The Agriculture Commissioner and longtime darling of party activists has blown away all Florida money raising records. He led Republican rival Ron DeSantis by 15 to 17 percentage points — a blowout — in the last three public polls conducted by experienced Florida pollsters, in June for Fox News, NBC News, and the Florida Chamber of Commerce.
On the ground, however, it feels like the race is shifting decidedly toward DeSantis.
“I’m also torn between Ron DeSantis and Adam, because I know Adam so well,” Robin Lester of Tampa told me last week, echoing several other women at her table during a Florida Federation of Republican Women dinner.

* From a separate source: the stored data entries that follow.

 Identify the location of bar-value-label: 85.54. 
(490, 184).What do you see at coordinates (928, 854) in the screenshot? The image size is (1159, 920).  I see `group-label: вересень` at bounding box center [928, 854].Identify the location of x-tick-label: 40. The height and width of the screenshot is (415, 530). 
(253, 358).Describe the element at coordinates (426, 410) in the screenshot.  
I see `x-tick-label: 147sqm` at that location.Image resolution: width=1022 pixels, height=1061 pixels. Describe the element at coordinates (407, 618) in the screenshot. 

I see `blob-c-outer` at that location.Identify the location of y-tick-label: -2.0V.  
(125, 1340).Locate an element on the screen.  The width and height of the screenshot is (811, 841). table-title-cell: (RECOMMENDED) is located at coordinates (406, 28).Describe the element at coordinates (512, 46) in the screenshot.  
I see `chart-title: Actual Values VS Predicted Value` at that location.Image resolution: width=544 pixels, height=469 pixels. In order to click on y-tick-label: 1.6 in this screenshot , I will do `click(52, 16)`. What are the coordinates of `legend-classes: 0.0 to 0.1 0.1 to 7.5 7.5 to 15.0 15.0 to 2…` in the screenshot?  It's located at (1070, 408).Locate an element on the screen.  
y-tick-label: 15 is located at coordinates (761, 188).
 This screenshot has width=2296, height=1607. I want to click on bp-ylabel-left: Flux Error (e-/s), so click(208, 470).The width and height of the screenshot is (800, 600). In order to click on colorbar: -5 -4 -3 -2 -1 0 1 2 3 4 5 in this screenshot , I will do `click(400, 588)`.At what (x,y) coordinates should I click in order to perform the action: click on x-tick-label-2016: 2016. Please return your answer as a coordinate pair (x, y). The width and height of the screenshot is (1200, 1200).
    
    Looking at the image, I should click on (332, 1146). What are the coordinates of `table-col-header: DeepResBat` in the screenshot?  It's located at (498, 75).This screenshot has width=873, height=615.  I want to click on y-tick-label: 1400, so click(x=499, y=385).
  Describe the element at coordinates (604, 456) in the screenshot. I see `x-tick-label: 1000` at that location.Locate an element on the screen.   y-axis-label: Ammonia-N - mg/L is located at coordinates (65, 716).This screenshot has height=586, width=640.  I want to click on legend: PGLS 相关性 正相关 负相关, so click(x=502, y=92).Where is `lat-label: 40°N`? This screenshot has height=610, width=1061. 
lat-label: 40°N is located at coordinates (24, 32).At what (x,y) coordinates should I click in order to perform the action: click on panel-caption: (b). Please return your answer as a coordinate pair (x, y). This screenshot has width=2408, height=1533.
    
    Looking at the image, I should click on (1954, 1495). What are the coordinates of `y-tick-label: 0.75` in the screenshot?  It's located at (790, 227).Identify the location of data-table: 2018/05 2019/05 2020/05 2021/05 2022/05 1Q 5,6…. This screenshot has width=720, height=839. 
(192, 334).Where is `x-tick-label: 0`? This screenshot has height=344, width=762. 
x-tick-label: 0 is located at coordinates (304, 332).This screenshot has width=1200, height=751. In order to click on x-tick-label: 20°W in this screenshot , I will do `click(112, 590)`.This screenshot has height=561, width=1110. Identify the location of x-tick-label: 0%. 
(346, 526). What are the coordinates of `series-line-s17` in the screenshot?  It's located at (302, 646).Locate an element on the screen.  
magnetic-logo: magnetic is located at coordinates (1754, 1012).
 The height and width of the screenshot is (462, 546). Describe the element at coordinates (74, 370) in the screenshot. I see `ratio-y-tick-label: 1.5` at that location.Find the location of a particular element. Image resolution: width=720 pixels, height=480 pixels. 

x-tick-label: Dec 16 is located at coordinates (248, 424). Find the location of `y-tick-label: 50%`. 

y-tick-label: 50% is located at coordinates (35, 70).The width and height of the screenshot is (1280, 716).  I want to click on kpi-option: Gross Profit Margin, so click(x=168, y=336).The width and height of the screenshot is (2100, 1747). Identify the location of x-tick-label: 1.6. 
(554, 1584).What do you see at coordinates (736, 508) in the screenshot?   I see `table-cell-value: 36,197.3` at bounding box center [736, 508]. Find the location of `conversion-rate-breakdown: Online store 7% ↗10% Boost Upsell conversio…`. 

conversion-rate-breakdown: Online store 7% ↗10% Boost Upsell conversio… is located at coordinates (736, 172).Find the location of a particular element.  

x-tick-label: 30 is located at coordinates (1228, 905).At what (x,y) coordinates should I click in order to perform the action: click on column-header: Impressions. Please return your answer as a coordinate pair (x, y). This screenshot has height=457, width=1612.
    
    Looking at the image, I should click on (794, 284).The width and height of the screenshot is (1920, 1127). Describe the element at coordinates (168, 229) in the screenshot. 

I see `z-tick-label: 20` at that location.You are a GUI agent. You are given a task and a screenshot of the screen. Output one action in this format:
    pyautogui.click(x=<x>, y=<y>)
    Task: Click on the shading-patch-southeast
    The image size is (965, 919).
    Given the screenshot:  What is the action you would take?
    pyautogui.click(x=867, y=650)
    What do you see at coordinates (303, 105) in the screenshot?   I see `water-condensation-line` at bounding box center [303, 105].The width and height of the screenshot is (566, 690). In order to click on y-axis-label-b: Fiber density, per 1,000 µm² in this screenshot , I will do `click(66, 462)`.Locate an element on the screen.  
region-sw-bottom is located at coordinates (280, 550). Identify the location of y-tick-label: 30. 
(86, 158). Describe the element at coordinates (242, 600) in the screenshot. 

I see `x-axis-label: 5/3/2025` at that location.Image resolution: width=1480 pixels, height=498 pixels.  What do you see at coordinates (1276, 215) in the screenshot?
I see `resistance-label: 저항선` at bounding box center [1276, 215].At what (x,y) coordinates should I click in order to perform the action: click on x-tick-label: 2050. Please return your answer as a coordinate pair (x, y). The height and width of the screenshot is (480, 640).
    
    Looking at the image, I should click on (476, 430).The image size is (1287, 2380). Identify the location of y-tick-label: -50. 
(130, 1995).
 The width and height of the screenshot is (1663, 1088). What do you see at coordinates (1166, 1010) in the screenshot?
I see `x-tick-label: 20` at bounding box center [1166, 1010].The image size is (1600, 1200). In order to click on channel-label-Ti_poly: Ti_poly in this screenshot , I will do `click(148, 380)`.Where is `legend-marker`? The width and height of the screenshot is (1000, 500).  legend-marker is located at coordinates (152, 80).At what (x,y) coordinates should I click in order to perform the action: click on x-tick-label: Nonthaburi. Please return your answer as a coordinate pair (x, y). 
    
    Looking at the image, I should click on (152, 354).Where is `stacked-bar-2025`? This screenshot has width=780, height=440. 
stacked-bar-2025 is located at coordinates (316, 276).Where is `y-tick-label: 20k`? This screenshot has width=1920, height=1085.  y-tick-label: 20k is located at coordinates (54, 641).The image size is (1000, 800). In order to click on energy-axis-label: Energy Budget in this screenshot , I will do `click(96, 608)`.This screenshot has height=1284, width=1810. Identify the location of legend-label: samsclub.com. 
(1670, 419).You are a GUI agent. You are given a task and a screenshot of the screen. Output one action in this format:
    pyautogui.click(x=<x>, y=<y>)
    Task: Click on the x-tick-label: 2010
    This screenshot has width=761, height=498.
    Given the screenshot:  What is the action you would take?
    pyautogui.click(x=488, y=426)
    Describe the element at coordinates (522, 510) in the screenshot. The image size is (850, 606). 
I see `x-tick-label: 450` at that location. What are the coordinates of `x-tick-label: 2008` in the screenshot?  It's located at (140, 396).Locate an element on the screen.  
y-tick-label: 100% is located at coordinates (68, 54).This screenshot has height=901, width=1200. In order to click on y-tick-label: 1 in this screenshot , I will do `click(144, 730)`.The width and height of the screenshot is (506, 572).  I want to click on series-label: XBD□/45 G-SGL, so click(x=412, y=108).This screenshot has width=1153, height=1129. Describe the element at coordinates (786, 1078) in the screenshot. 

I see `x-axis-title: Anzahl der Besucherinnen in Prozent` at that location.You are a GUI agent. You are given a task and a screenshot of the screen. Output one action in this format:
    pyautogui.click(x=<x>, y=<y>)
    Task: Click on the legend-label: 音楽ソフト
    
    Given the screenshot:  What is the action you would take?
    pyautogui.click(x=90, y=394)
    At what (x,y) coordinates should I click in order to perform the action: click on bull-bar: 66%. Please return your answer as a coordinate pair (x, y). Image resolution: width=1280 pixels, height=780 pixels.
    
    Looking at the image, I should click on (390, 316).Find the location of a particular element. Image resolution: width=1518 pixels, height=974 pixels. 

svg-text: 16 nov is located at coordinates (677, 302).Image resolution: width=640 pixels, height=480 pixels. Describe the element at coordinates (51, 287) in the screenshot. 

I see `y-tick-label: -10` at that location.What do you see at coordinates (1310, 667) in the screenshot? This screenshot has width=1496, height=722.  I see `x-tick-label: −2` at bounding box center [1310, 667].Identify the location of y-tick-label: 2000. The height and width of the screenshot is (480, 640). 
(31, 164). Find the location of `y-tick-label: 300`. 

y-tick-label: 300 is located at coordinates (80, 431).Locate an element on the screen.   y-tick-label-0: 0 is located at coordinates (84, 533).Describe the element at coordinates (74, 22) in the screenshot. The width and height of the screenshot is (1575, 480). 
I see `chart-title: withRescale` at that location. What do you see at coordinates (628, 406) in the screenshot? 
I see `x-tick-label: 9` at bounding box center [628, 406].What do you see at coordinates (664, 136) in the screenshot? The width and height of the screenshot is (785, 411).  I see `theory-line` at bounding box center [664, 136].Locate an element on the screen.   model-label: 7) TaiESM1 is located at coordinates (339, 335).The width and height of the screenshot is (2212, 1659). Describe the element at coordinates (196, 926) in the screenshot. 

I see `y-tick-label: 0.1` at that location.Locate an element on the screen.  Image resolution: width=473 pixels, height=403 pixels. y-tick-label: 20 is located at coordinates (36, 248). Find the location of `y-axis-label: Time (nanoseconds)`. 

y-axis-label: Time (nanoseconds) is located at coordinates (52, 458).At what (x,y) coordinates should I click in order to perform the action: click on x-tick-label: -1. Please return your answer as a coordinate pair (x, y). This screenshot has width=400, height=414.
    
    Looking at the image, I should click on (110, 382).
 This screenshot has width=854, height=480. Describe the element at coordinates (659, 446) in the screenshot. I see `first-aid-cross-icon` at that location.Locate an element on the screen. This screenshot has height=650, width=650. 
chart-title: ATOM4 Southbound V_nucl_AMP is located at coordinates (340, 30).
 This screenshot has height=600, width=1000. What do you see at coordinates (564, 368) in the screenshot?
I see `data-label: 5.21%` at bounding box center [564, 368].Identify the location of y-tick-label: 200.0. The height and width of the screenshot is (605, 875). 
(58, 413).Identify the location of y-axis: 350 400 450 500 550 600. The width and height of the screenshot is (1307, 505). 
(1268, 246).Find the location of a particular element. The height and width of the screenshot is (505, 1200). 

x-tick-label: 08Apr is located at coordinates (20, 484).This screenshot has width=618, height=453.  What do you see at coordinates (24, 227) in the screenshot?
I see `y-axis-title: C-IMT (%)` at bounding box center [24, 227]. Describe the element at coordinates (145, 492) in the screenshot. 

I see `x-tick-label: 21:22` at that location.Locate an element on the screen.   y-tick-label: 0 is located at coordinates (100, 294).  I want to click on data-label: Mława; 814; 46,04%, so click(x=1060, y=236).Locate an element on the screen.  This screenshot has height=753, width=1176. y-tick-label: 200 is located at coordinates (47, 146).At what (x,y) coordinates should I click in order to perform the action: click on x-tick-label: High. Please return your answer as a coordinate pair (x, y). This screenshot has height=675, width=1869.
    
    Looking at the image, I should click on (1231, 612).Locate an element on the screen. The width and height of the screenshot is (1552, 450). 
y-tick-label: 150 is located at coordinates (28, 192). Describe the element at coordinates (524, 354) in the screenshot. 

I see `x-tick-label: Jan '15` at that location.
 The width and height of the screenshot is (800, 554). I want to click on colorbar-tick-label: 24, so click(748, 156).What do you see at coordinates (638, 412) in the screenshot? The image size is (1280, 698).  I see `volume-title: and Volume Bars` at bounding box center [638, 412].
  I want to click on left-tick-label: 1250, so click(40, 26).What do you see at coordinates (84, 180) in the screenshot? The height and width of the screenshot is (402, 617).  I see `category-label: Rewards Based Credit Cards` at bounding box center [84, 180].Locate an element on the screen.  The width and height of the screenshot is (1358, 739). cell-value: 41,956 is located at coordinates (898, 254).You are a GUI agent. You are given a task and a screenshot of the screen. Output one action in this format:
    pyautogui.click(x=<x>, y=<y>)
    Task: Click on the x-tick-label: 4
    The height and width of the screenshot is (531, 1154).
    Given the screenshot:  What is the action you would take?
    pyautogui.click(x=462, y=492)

These should be rock solid Putnam voters, women who have been active in the GOP long before the Tea Party and Trump acolytes came to dominate the grass roots. Many have known Putnam personally for years.
Putnam surely has spent more time speaking at and eating rubber chicken at Republican Executive Committee dinners than any living Republican politician in Florida.
But over coffee in Ybor City Friday, Hillsborough GOP chairman Jim Waurishuk said he also sees considerable support for DeSantis.
“Going by the people I talk to, most of the people in the party seem to be leaning DeSantis,” said Waurishuk, who is neutral and gives DeSantis a “slight edge” to win the nomination.
Hard data is more reliable than anecdotes and gut instincts, of course, but we have had no highly regarded public polls released in weeks.
The DeSantis campaign released its own internal, July 2 poll of 800 Republican voters across Florida that showed DeSantis leading Putnam by 19 percentage points, 47 percent to 28 percent.
That would suggest the race had shifted at least thirty points in a few weeks, which defies credulity.
What happened since those polls showing Putnam running away with the race? Donald Trump threw his “full Endorsement!” to DeSantis. The two Republicans debated on Fox News, where DeSantis reminded viewers that Putnam had supported “the Obama-Schumer Gang of Eight immigration amnesty” bill. DeSantis began airing TV ads touting his ties to Trump, and anti-DeSantis ads run by a group with ties to the sugar industry ceased. Putnam received a bunch of bad publicity over failures with how his office reviewed background checks for concealed weapons permits.
DeSantis way ahead? Best to be skeptical. Putnam’s big lead gone? We’re not so skeptical.